Verilen Metin

* * * *

Uzun uzun Mazhar Fuat Özkan, kısaca MFÖ. Duyduğumuz anda akan suları durdurduğumuz, kuvvetle muhtemelen ülkede yaşayan insanların çok büyük bir kısmını ortak paydada buluşturabilecek, adeta milli takım tadındaki nadir gruplarımızdan biri.
MFÖ, hepsi teker teker dev 3 ismin bir araya gelip adeta voltran oluşturmasıdır. Türkçe pop müzik tarihidir, yer yer eğlence, yer yer keder, yer yer “şapkasız çıkmam abi”dir. Birden çok nesle ilham vermiş, örnek olmuş, güzel müzikleriyle ruhları beslemiş bir efsane kadrodur.
Sizlere MFÖ’nün neredeyse yarım asırlık hikayesini anlatacağız, en keyifli, en efsane MFÖ şarkıları eşliğinde.

* * * *

Veri Listesi
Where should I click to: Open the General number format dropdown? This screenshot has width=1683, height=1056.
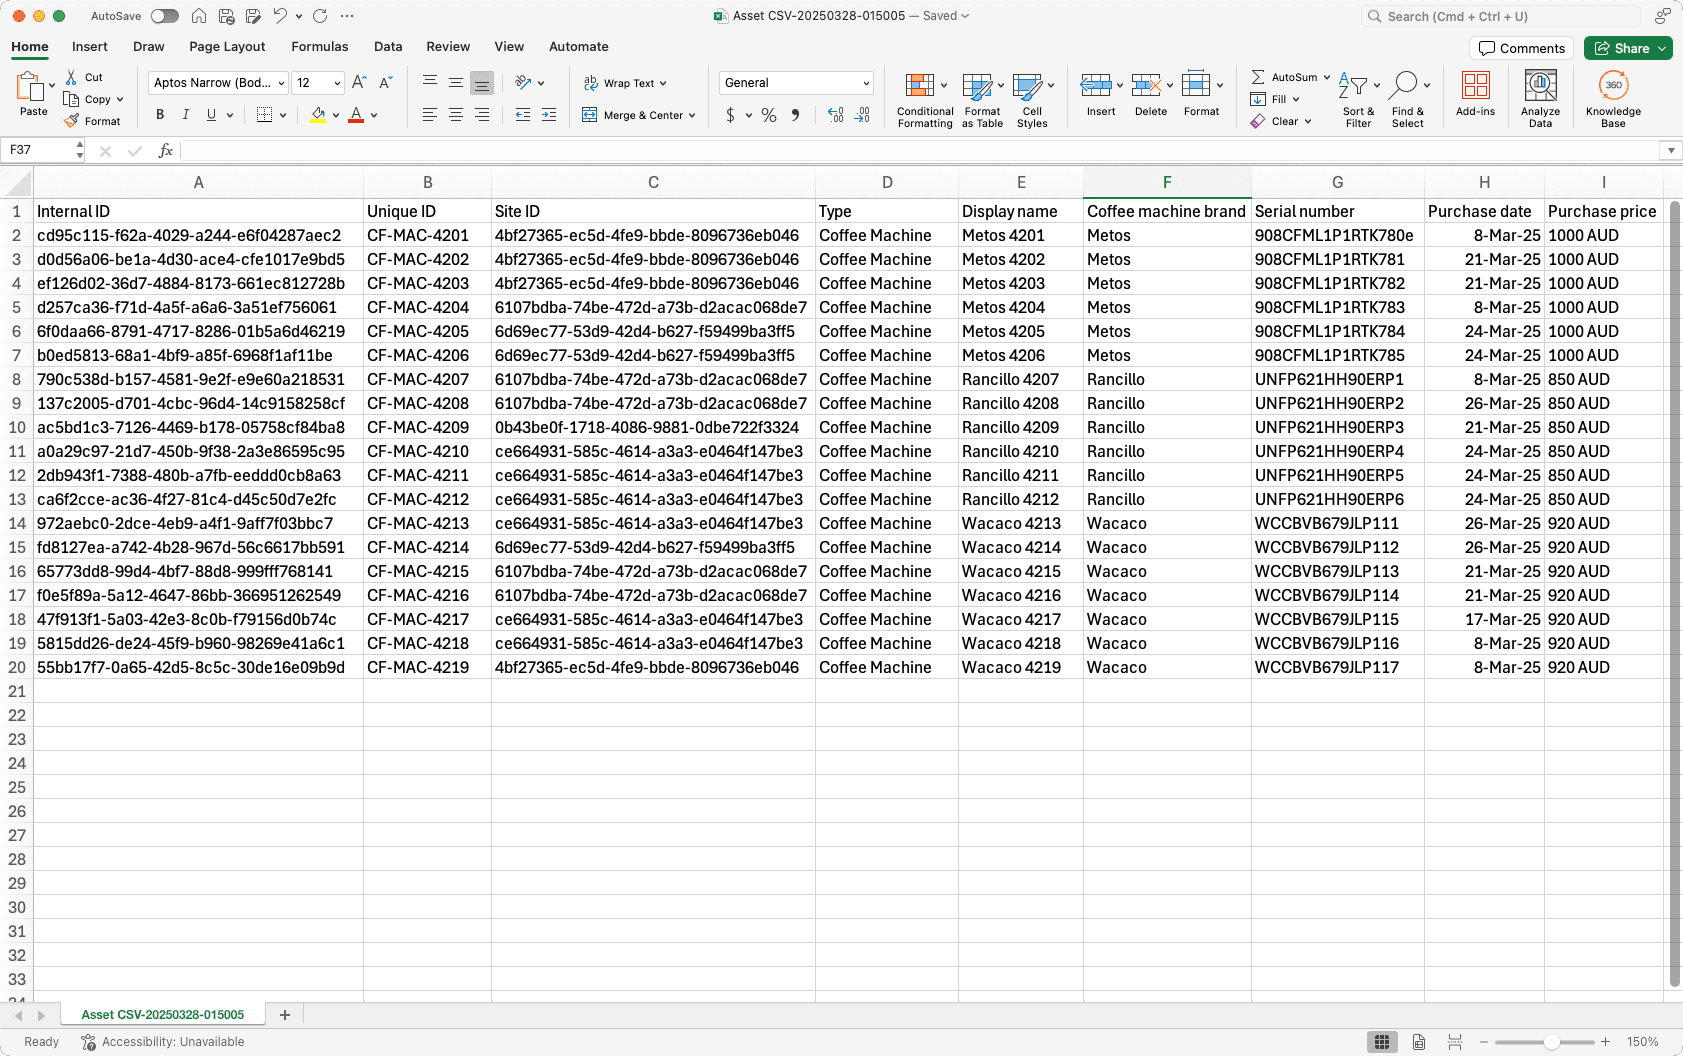pos(795,82)
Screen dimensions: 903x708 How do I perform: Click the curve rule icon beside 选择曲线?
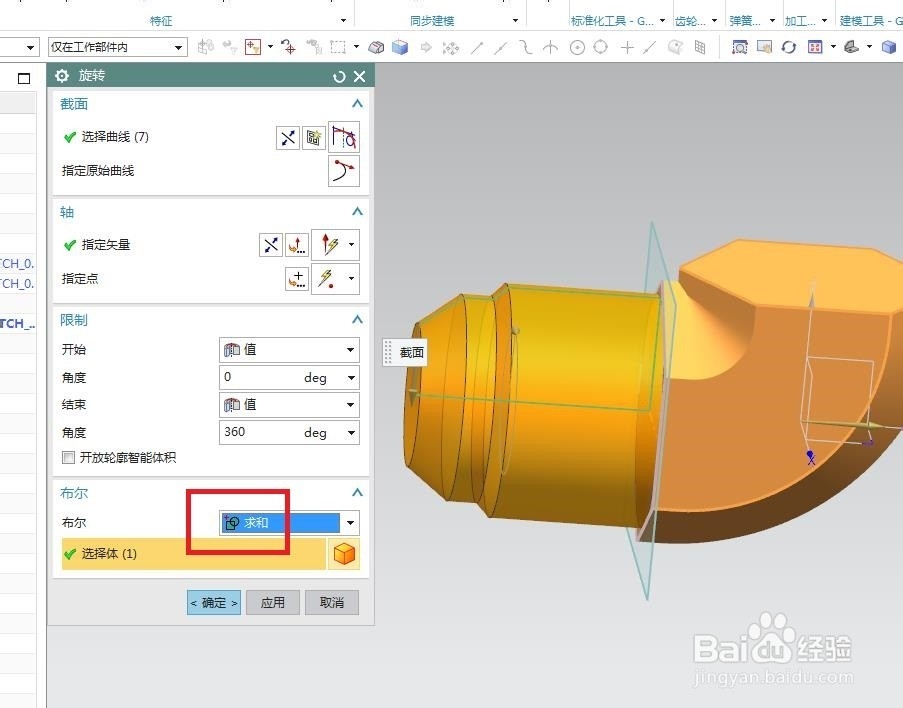click(343, 136)
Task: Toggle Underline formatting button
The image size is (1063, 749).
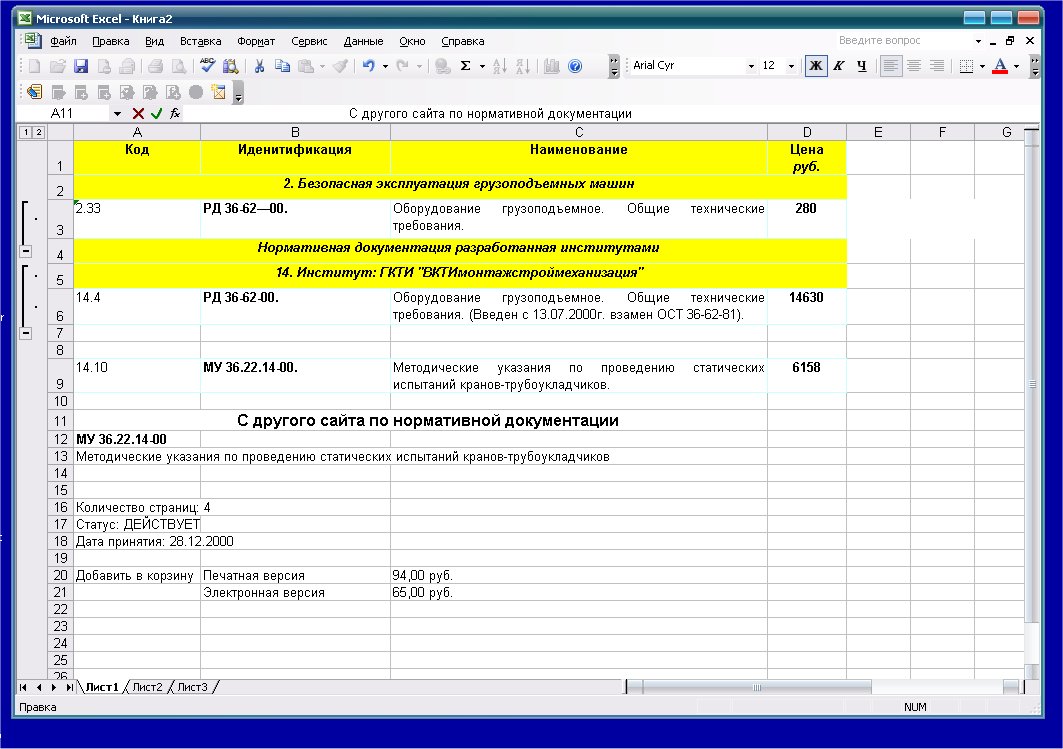Action: pyautogui.click(x=862, y=66)
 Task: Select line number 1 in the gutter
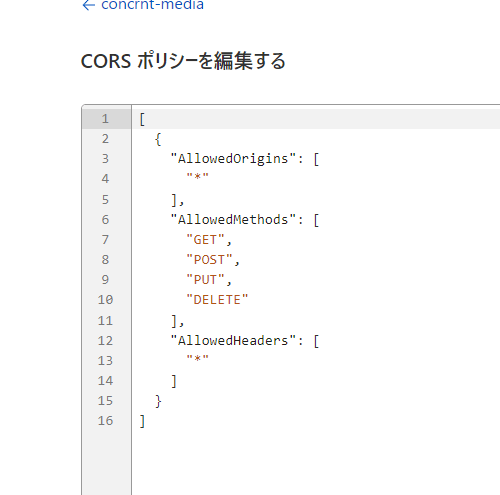[105, 119]
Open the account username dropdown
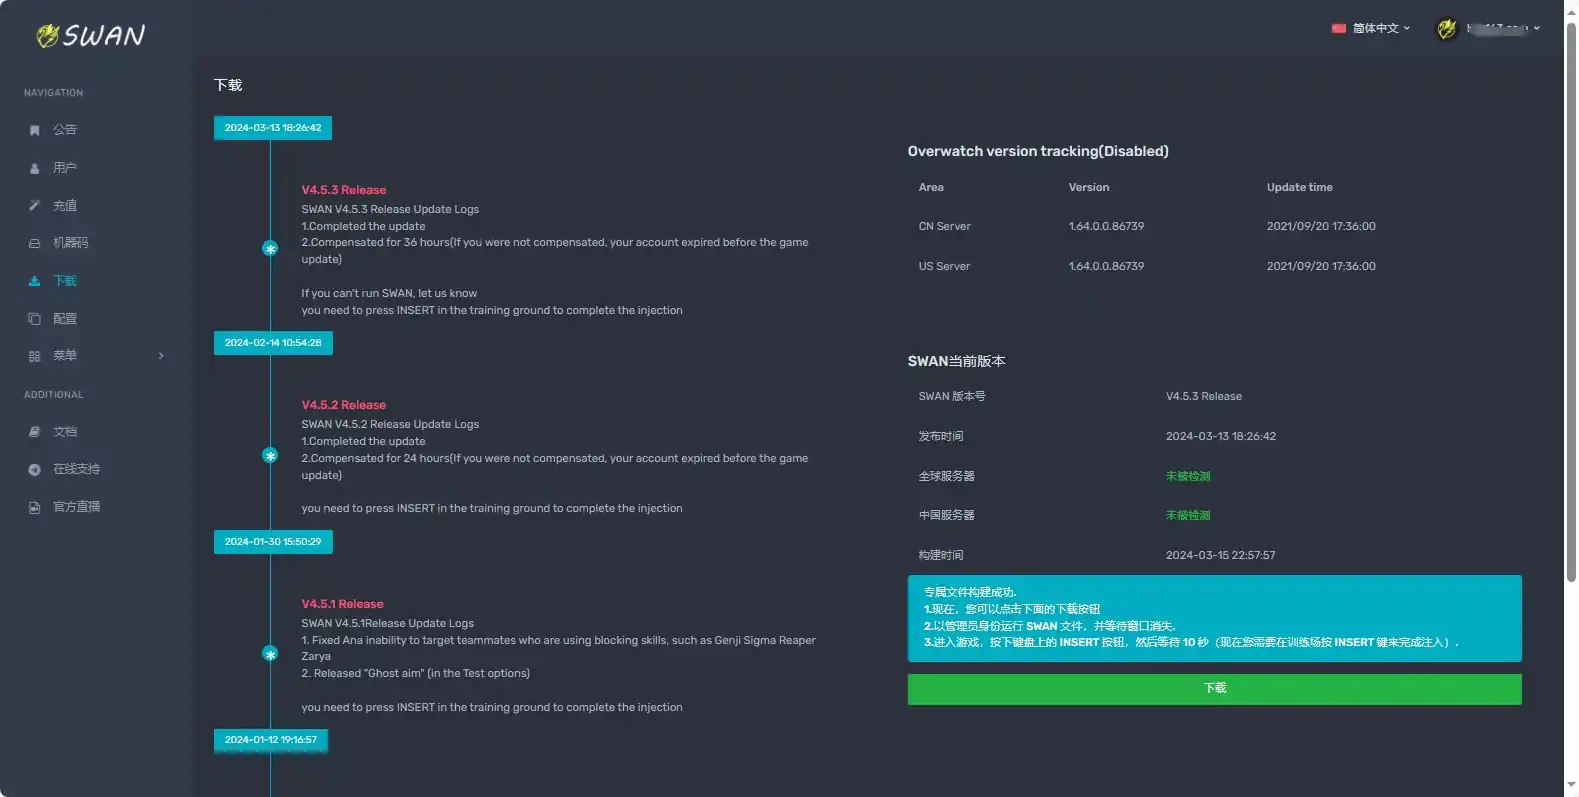This screenshot has width=1579, height=797. coord(1502,29)
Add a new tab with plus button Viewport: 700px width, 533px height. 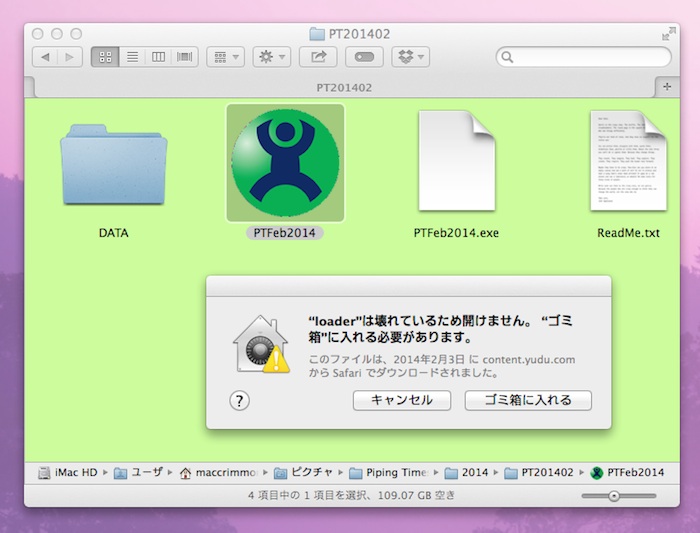(x=668, y=87)
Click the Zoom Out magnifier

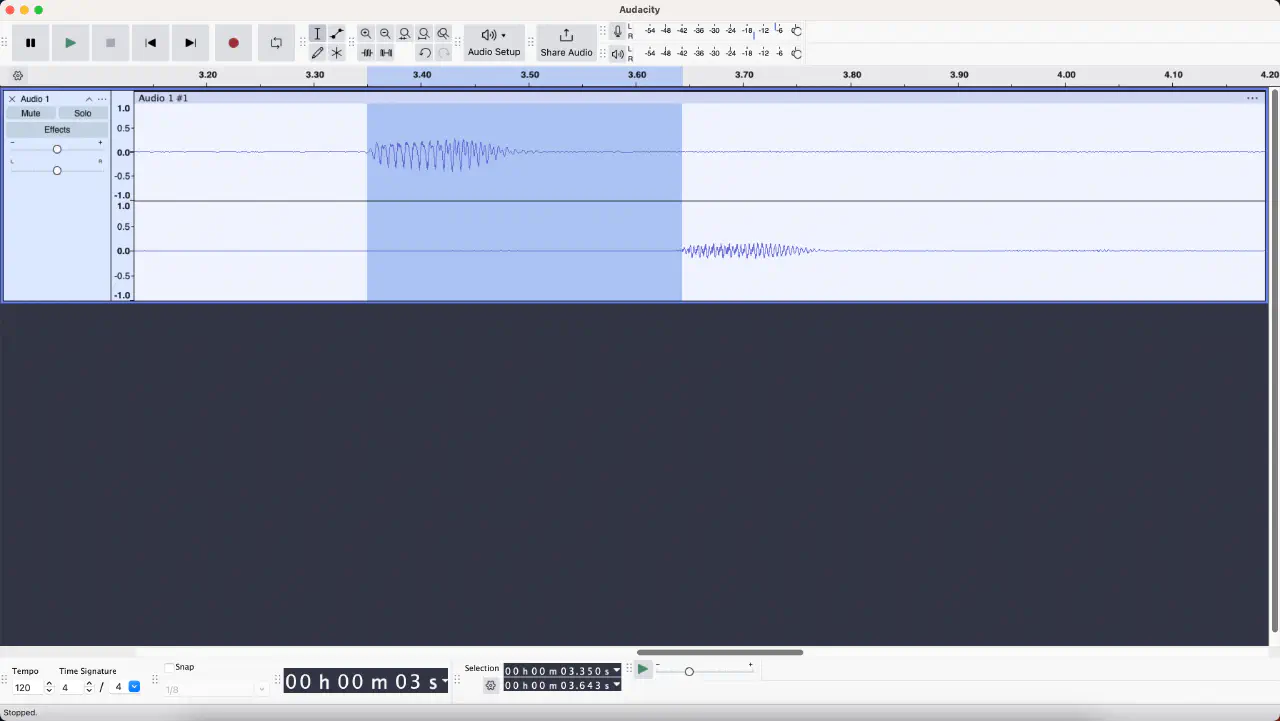385,34

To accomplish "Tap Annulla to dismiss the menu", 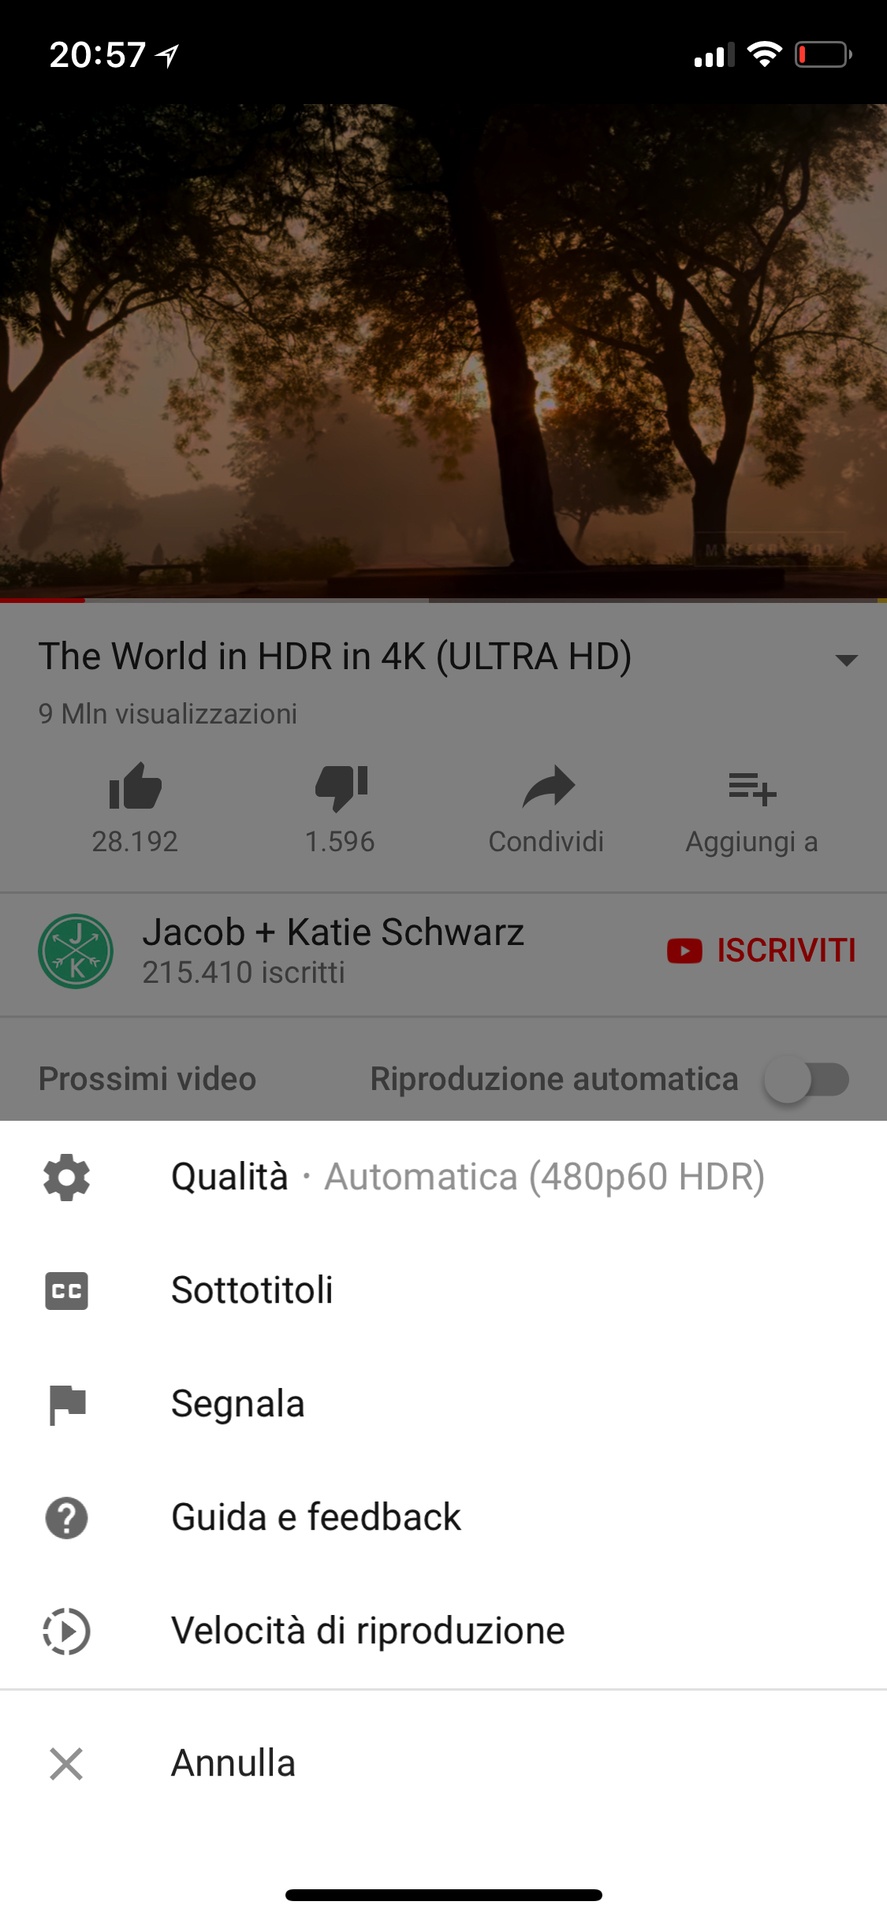I will [443, 1764].
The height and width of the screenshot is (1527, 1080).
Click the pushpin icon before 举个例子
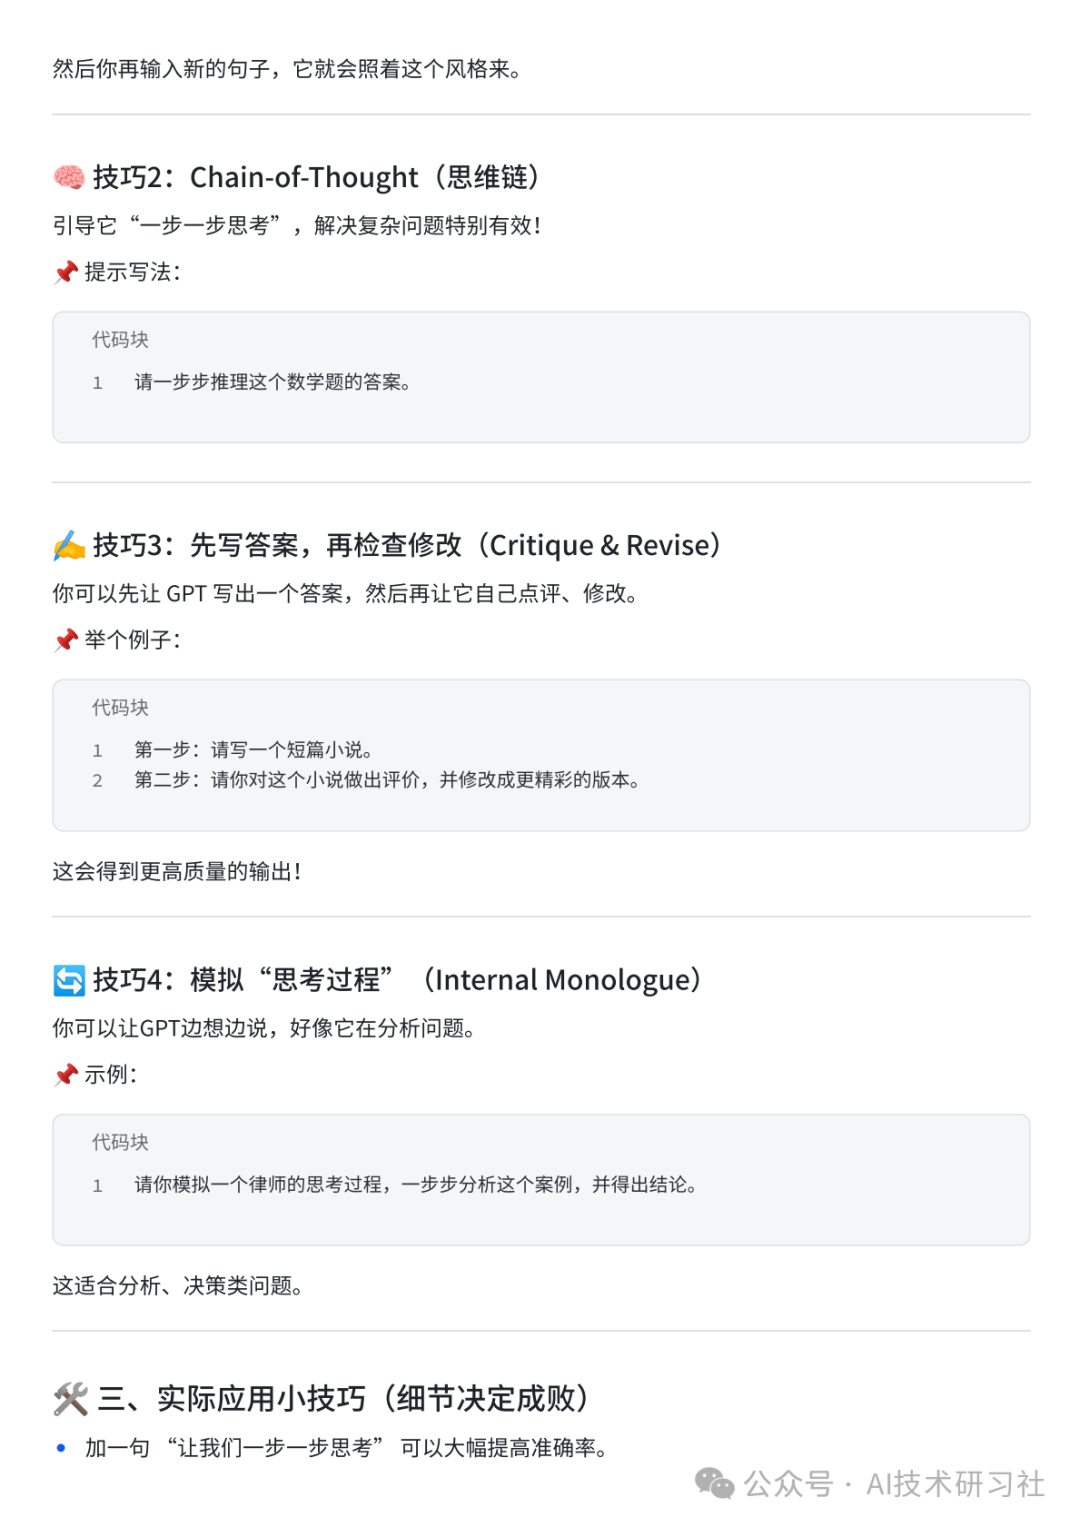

* * * *

MFÖ'yü anlatan metni baştan sona, hiçbir yerini değiştirmeden aynen yaz.

Çıktı Aşağıda
Uzun uzun Mazhar Fuat Özkan, kısaca MFÖ. Duyduğumuz anda akan suları durdurduğumuz, kuvvetle muhtemelen ülkede yaşayan insanların çok büyük bir kısmını ortak paydada buluşturabilecek, adeta milli takım tadındaki nadir gruplarımızdan biri.
MFÖ, hepsi teker teker dev 3 ismin bir araya gelip adeta voltran oluşturmasıdır. Türkçe pop müzik tarihidir, yer yer eğlence, yer yer keder, yer yer “şapkasız çıkmam abi”dir. Birden çok nesle ilham vermiş, örnek olmuş, güzel müzikleriyle ruhları beslemiş bir efsane kadrodur.
Sizlere MFÖ’nün neredeyse yarım asırlık hikayesini anlatacağız, en keyifli, en efsane MFÖ şarkıları eşliğinde.